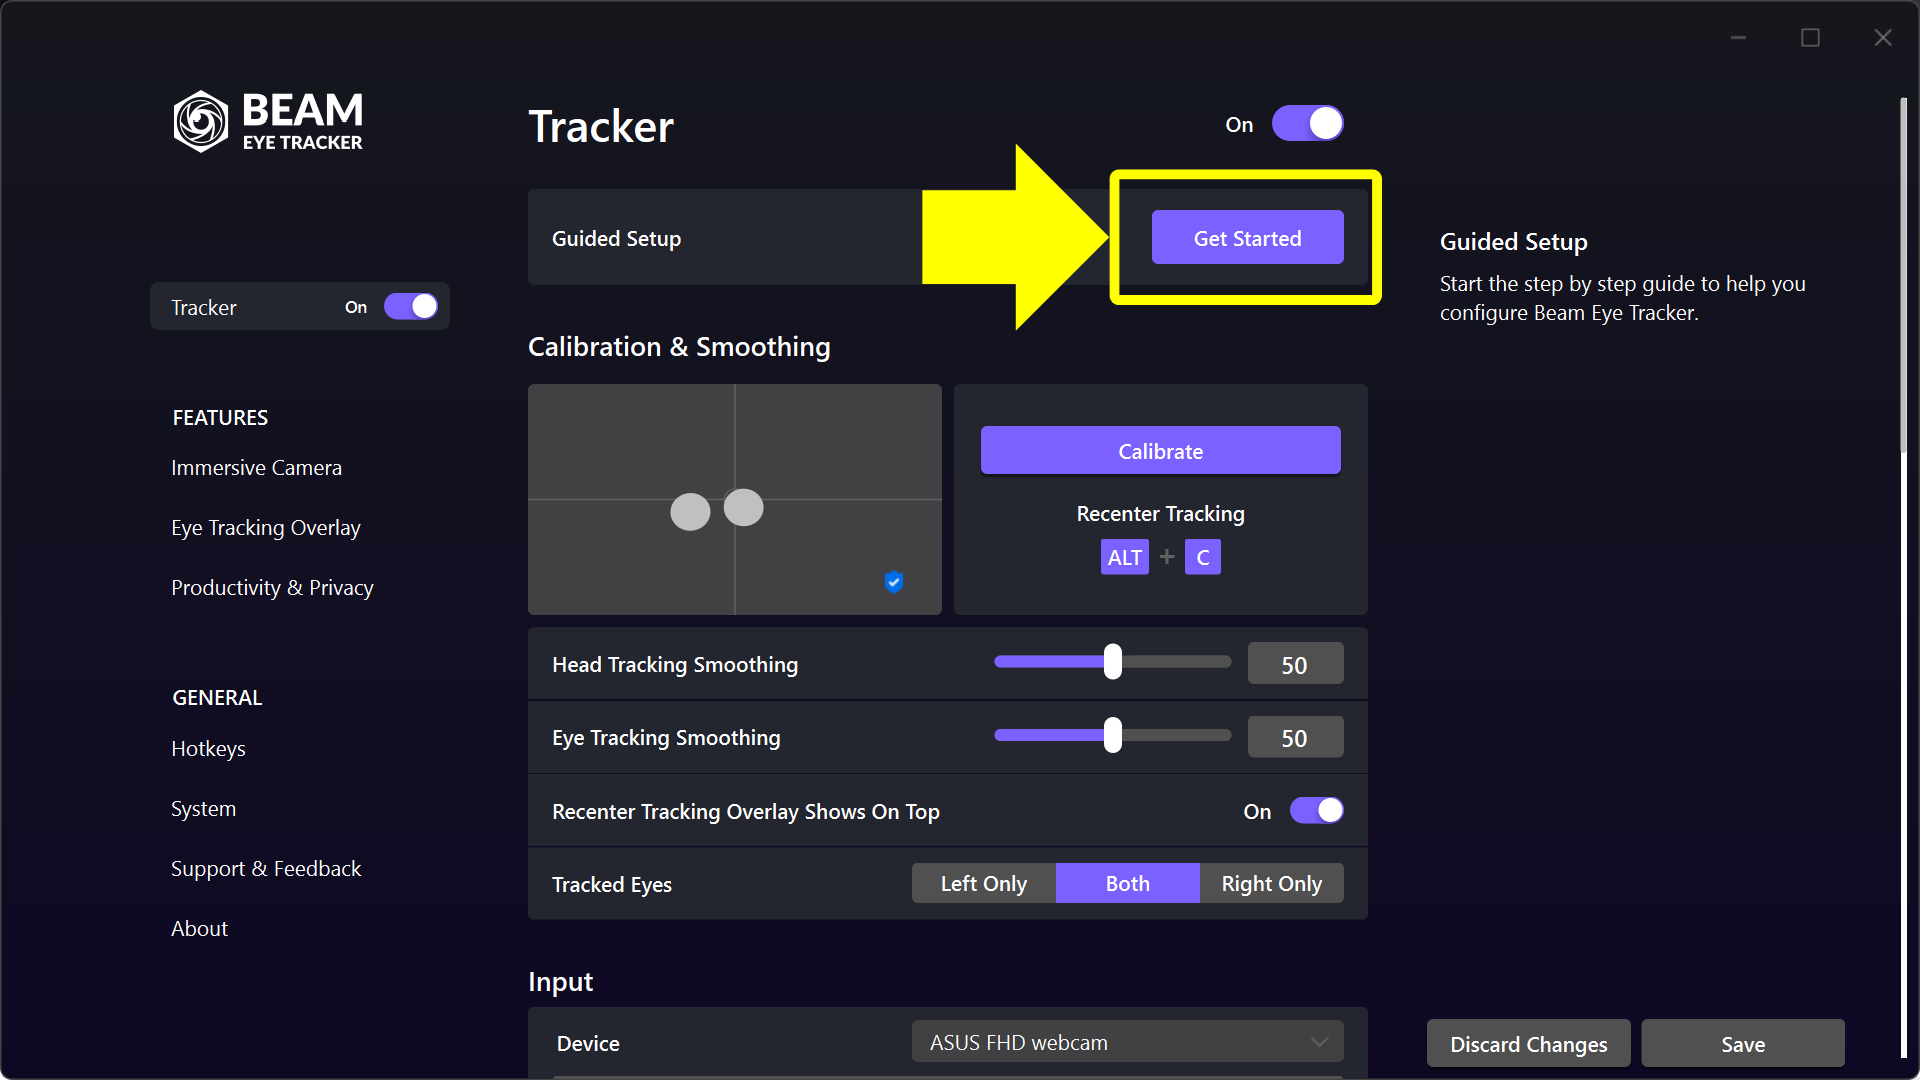Click the maximize window icon
Screen dimensions: 1920x1080
tap(1810, 38)
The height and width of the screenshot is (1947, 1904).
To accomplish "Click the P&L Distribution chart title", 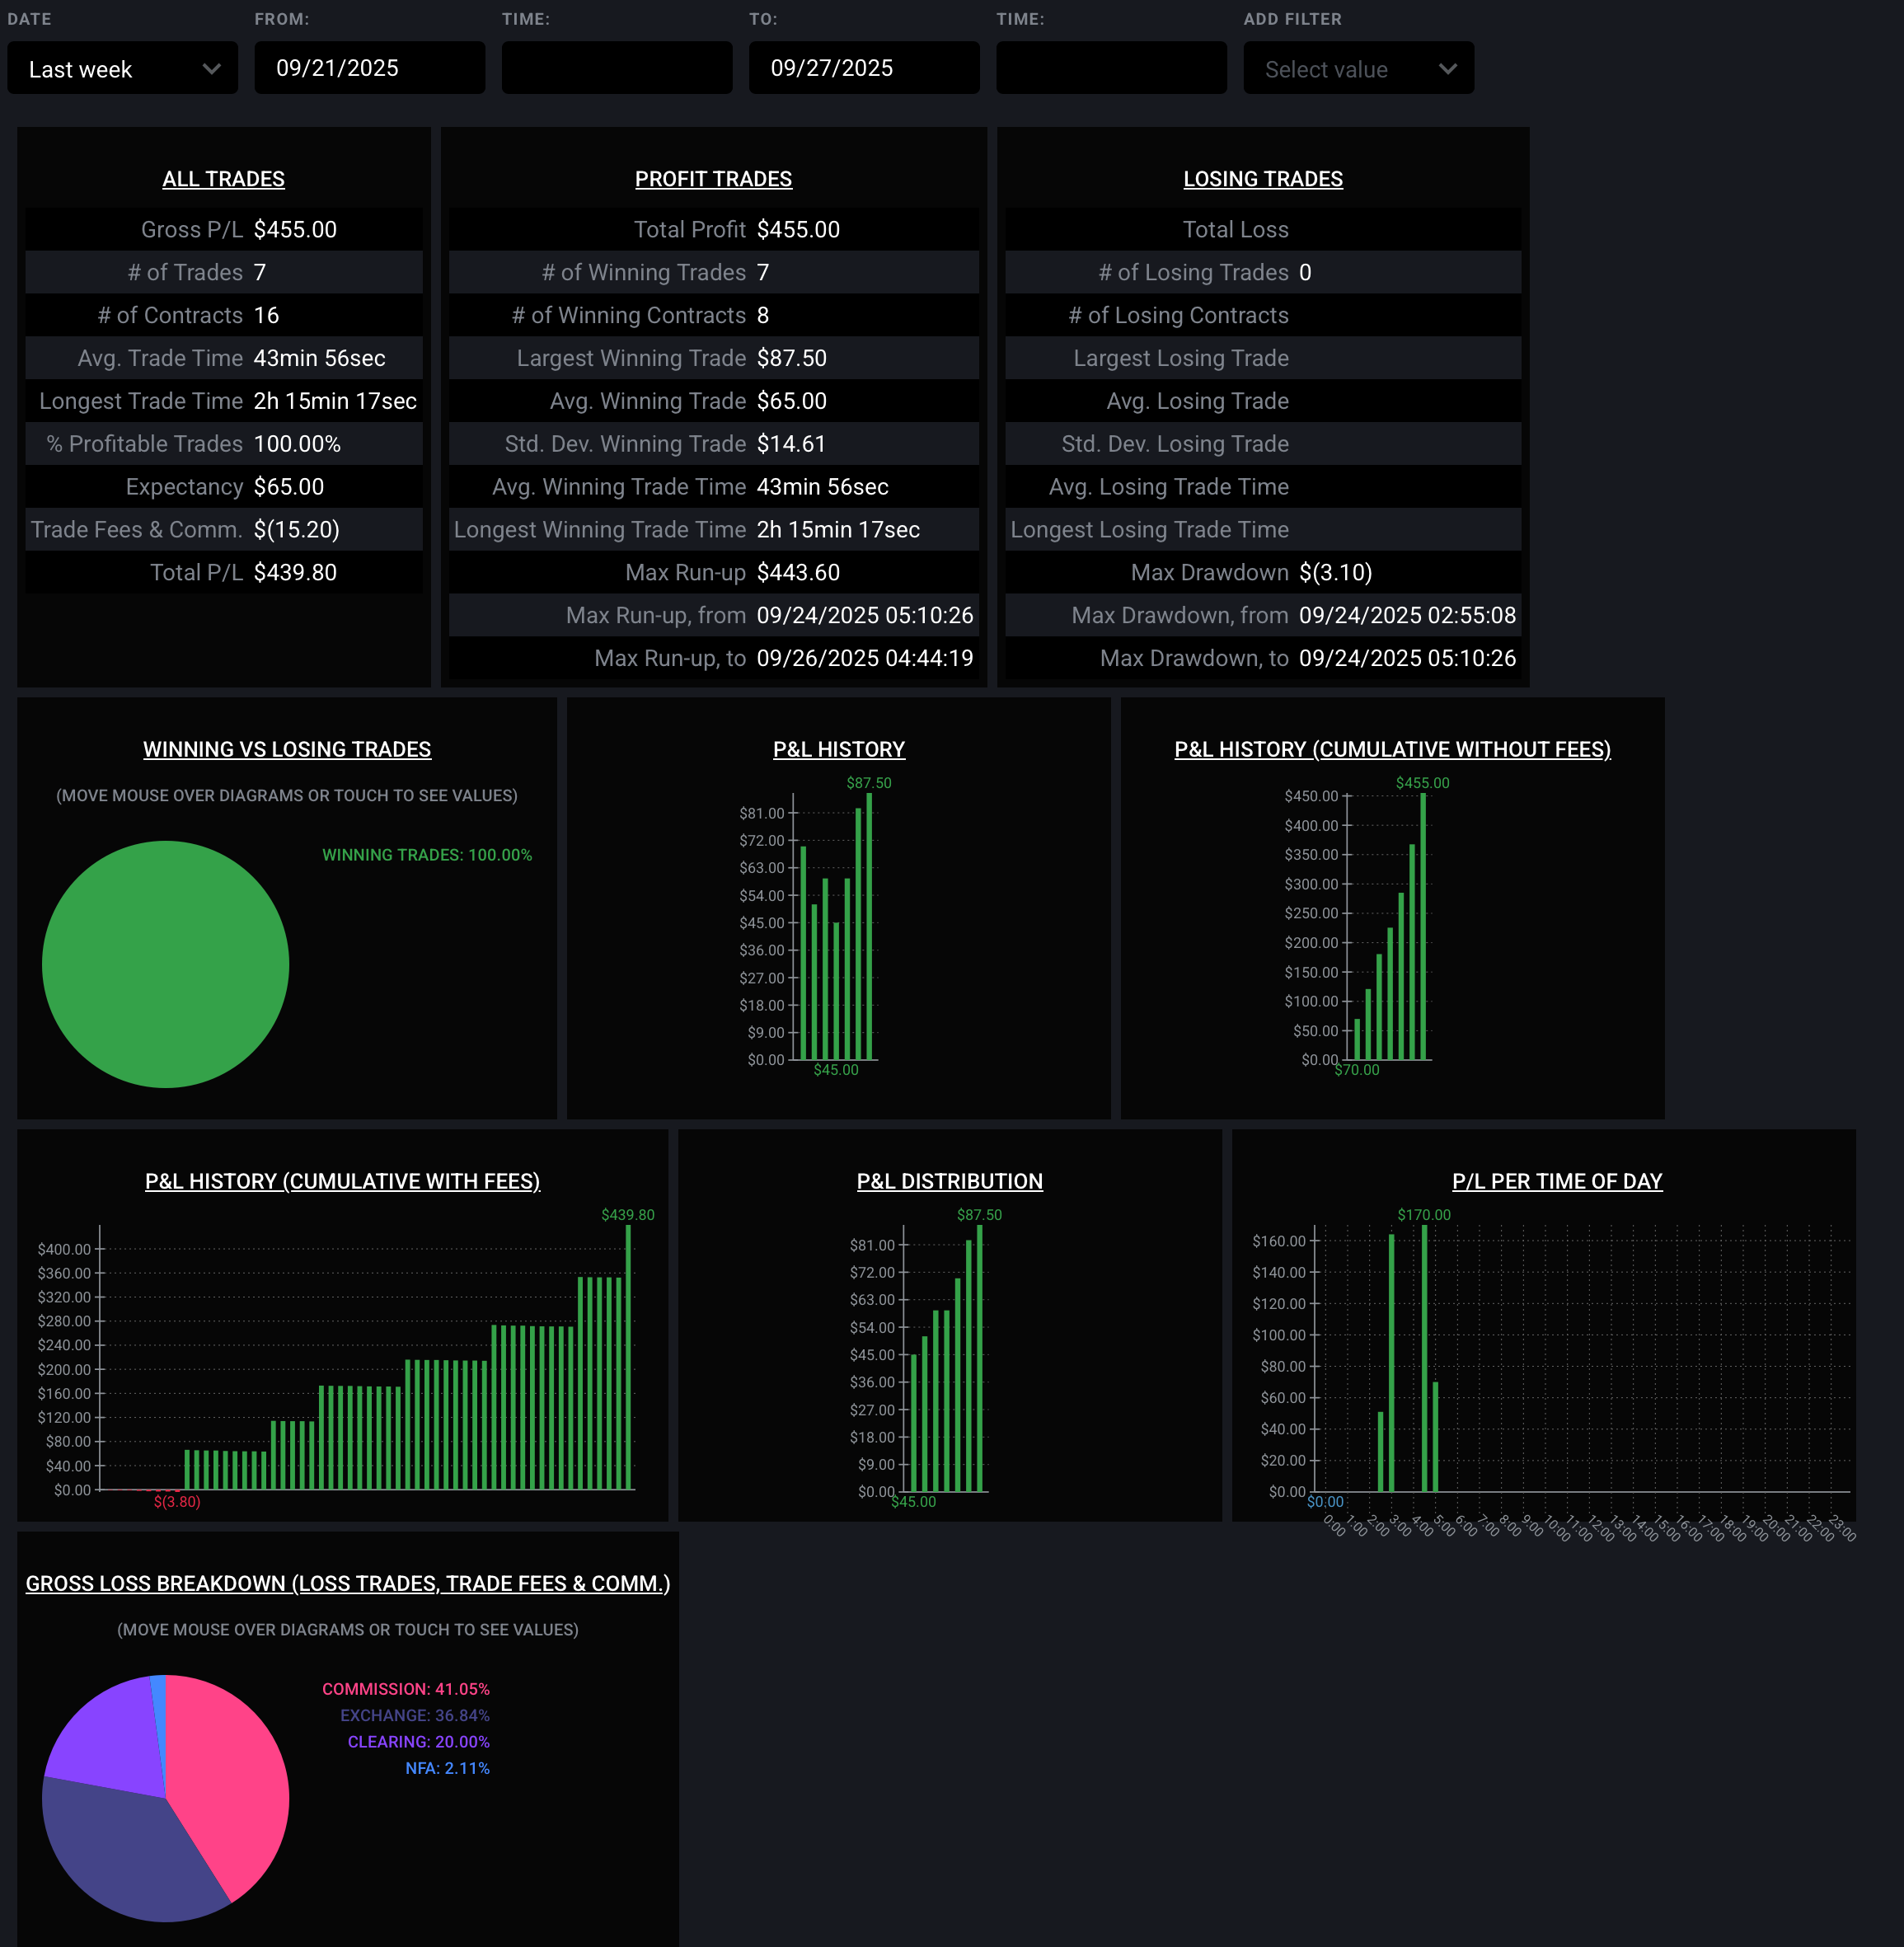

* * *

**Work instructions:** Take the line containing "The height and" as the first line and the last line of the data above as the final one, and output exactly the lines between them, inclusive, with no pictures.

**Solution for this task:**
The height and width of the screenshot is (1947, 1904).
To accomplish "Click the P&L Distribution chart title", 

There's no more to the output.